Stored records:
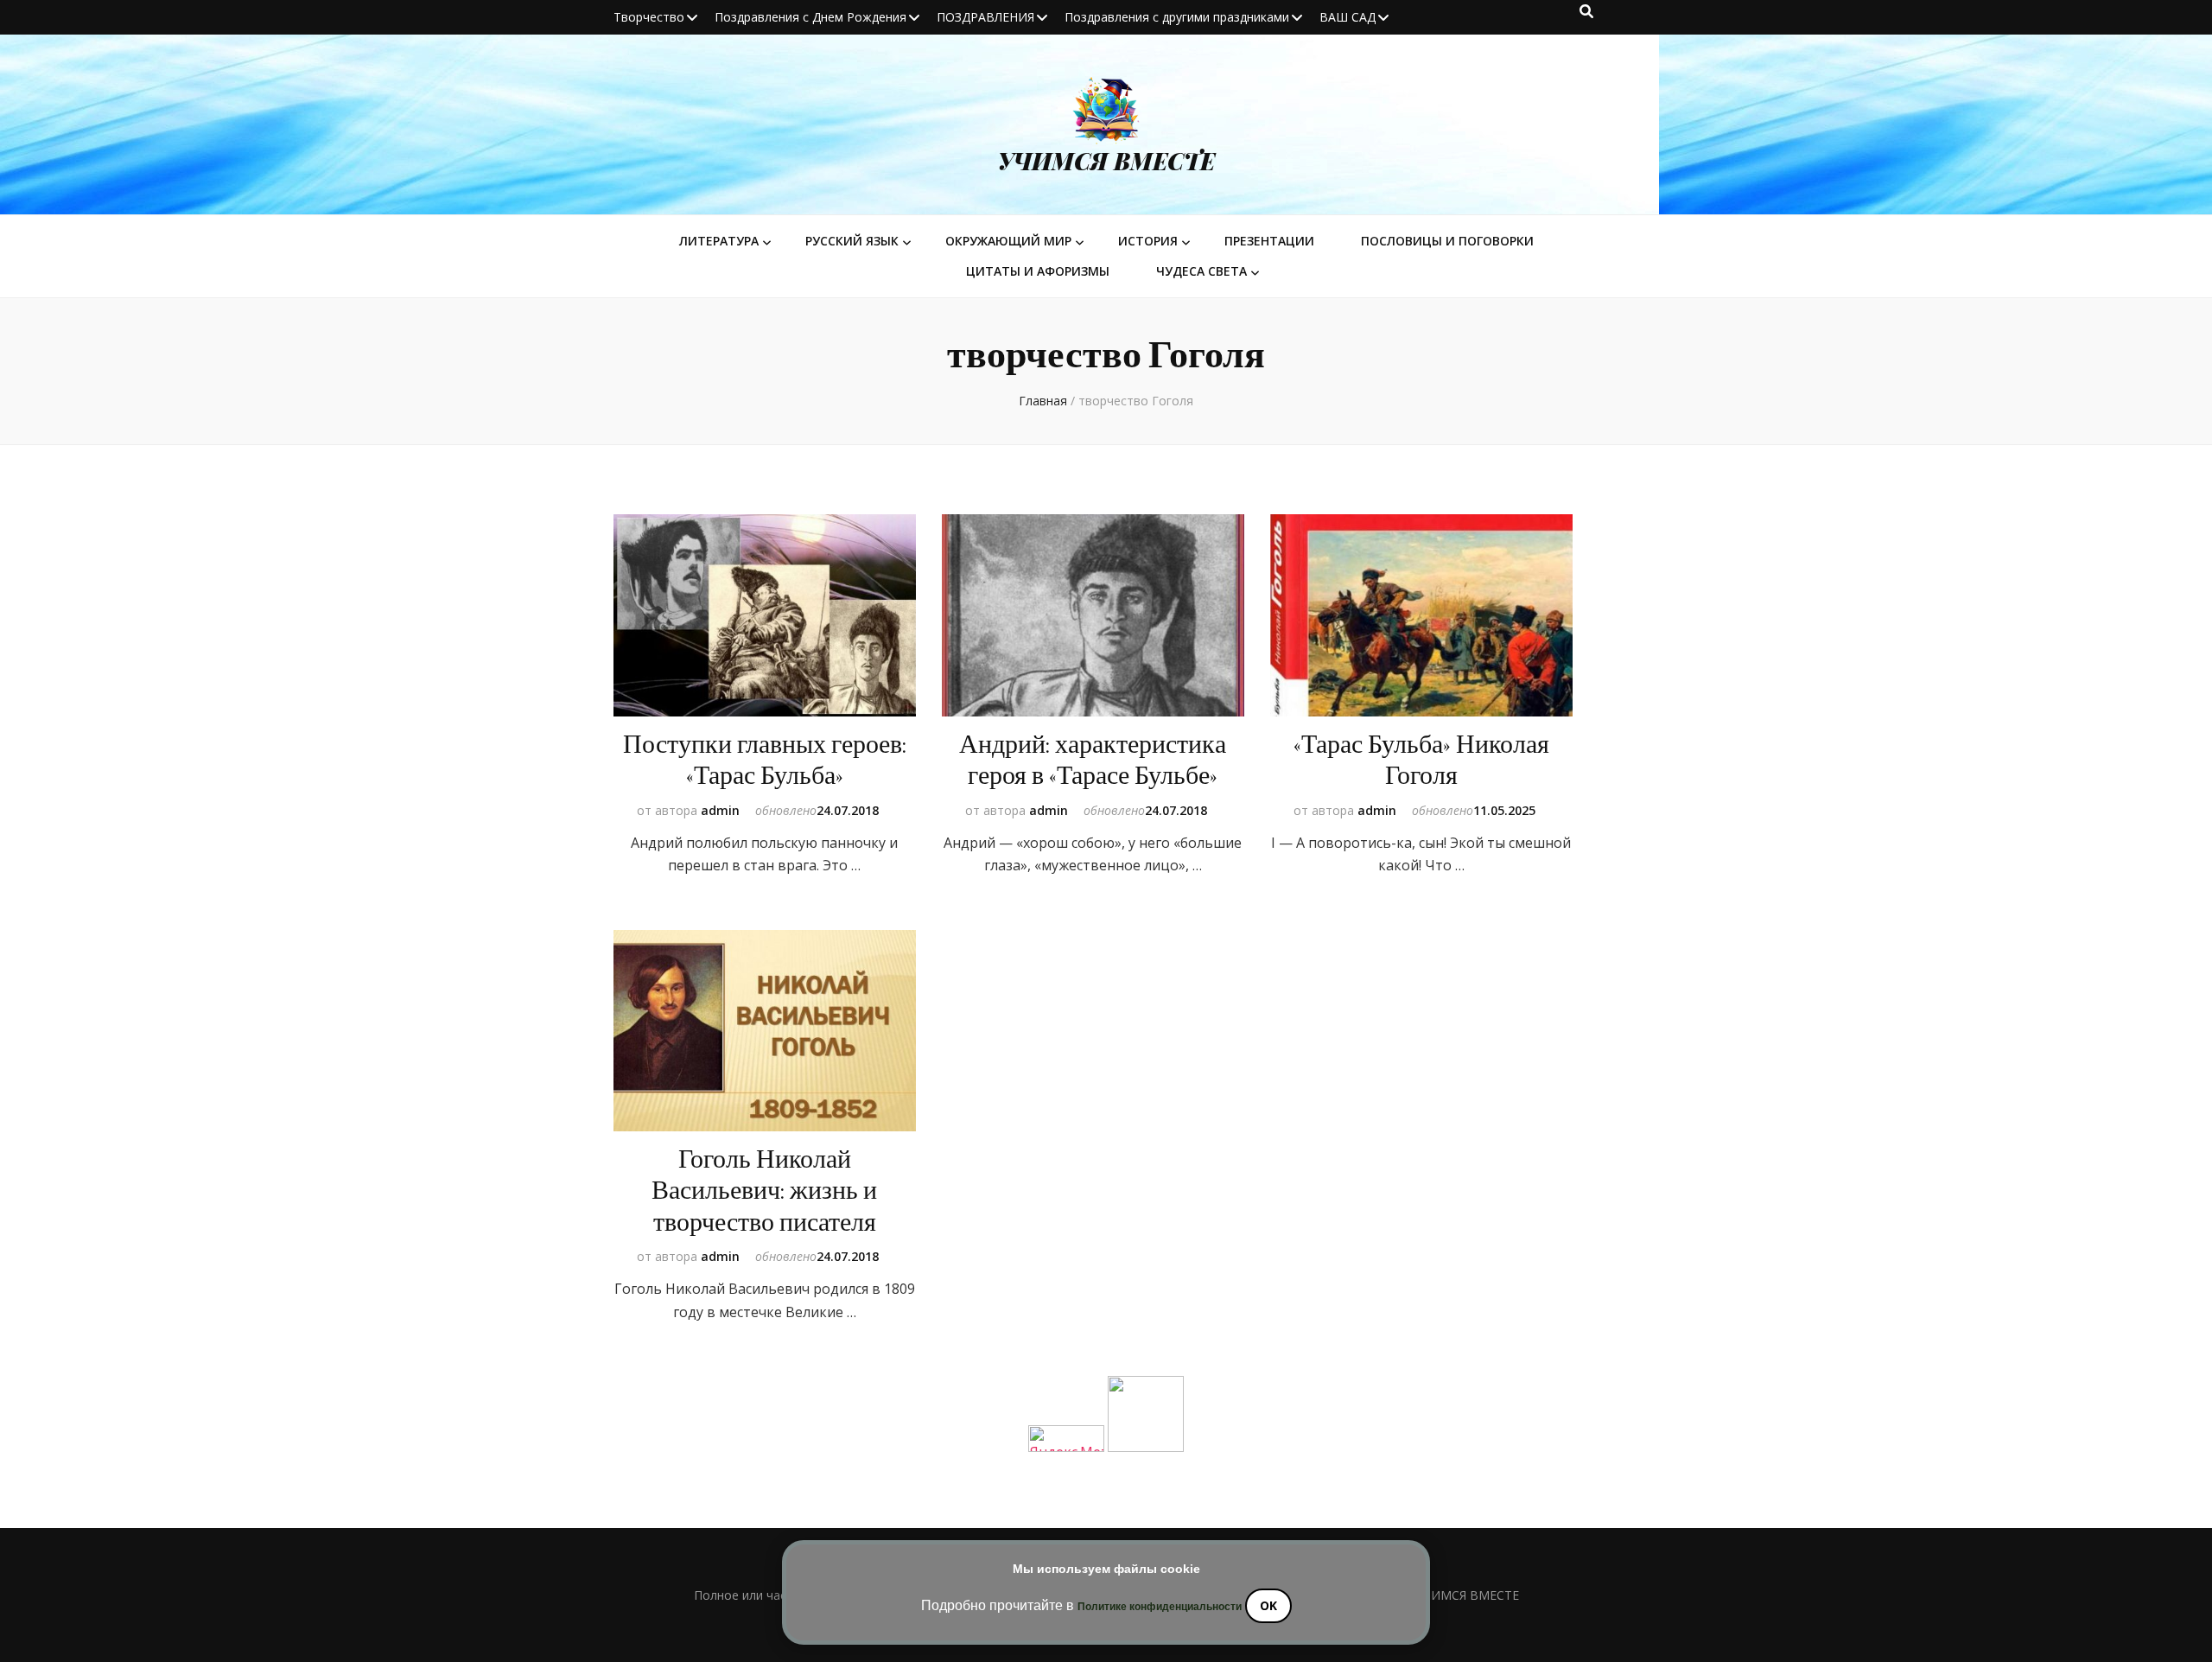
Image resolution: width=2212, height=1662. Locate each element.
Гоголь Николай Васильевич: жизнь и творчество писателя (764, 1191)
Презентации (1269, 240)
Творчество (648, 17)
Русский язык (852, 240)
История (1148, 240)
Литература (719, 240)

- _Work required_: Repeat only the stretch of lines starting at the one containing "Гоголь Николай Васильевич: жизнь" and running to the final line of the entries above.

- _Solution to this task_:
Гоголь Николай Васильевич: жизнь и творчество писателя (764, 1191)
Презентации (1269, 240)
Творчество (648, 17)
Русский язык (852, 240)
История (1148, 240)
Литература (719, 240)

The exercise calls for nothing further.